* [Objectives]
1. List the names of the state-space elements given in the CartPole text.
2. Quote the CartPole text between "pip install gym" and "obs = env.reset()", inclusive.

* [Excerpted text]
The CartPole environment is built into the gym, and you can install the gym directly. Its environment id is \ ``CartPole-v0``\.

.. code:: shell

    pip install gym
    
Verify Installation
--------------------

Run the following command on the Python command line to verify that the installation is successful.

.. code:: shell

    import gym
    env = gym.make('CartPole-v0')
    obs = env.reset()
    print(obs)

Environment Introduction
===========================

Action Space
------------

The action space of CartPole belongs to the discrete action space, and there are two discrete actions, namely left shift and right shift.

- \ ``Left Move`` \: 0 means to move the agent to the left.

- \ ``Right move`` \: 1 means to move the agent to the right.

Using the gym environment space definition can be expressed as:

.. code:: python
    
    action_space = spaces.Discrete(2)

State Space
------------

CartPole's state space has 4 elements, which are:

- \ ``Cart Position`` \: Cart position, in the range \ ``[-4.8, 4.8]`` \.
  
- \ ``Cart Velocity`` \: The speed of the cart, in the range \ ``[-inf, inf]`` \.

- \ ``Pole Angle`` \: The angle of the pole, in the range \ ``[-24 deg, 24 deg]``\.

- \ ``Pole Angular Velocity`` \: The angular velocity of the pole, in the range \ ``[-inf, inf]``\.


Reward Space
-------------
Each step will receive a reward of 1 until the episode terminates (the termination state will also receive a reward of 1).


Termination Condition
-----------------------
The termination condition for each episode of the CartPole environment is any of the following:

- The angle of the rod offset is more than 12 degrees.
  
- The cart is out of bounds, and the distance is usually set as 2.4.
  
- Reaching the maximum step of episode, whose default is 200.

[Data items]
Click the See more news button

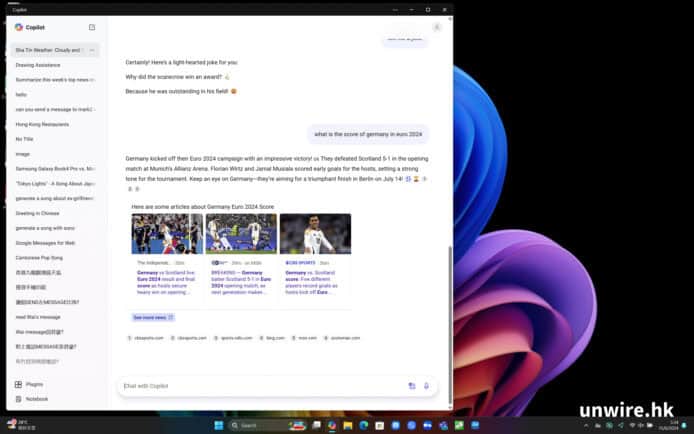click(x=153, y=317)
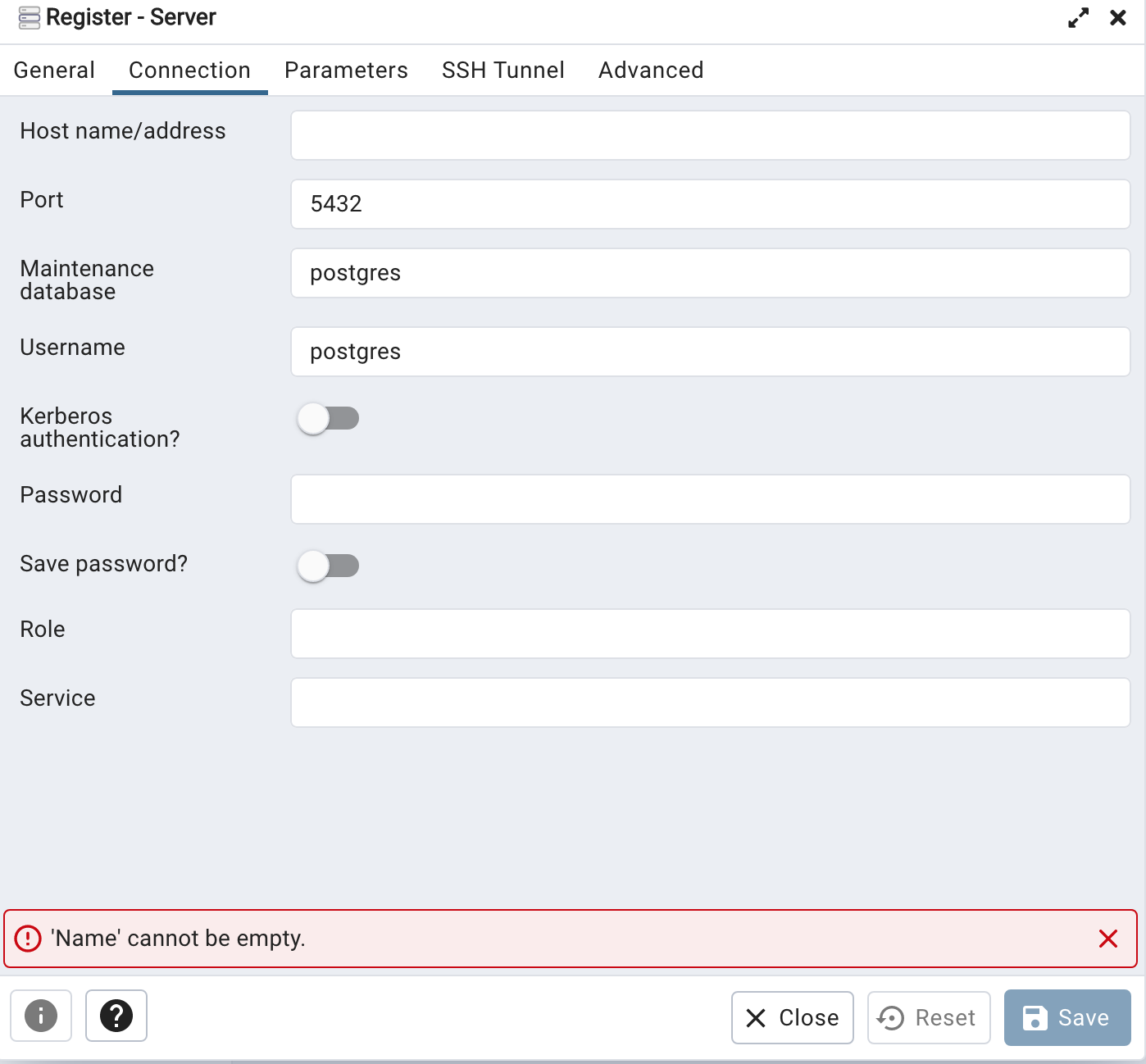Open the Parameters tab
This screenshot has height=1064, width=1146.
click(x=346, y=70)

* [Task-by-task results]
1.
Cart Position
Cart Velocity
Pole Angle
Pole Angular Velocity

2.
pip install gym
    
Verify Installation
--------------------

Run the following command on the Python command line to verify that the installation is successful.

.. code:: shell

    import gym
    env = gym.make('CartPole-v0')
    obs = env.reset()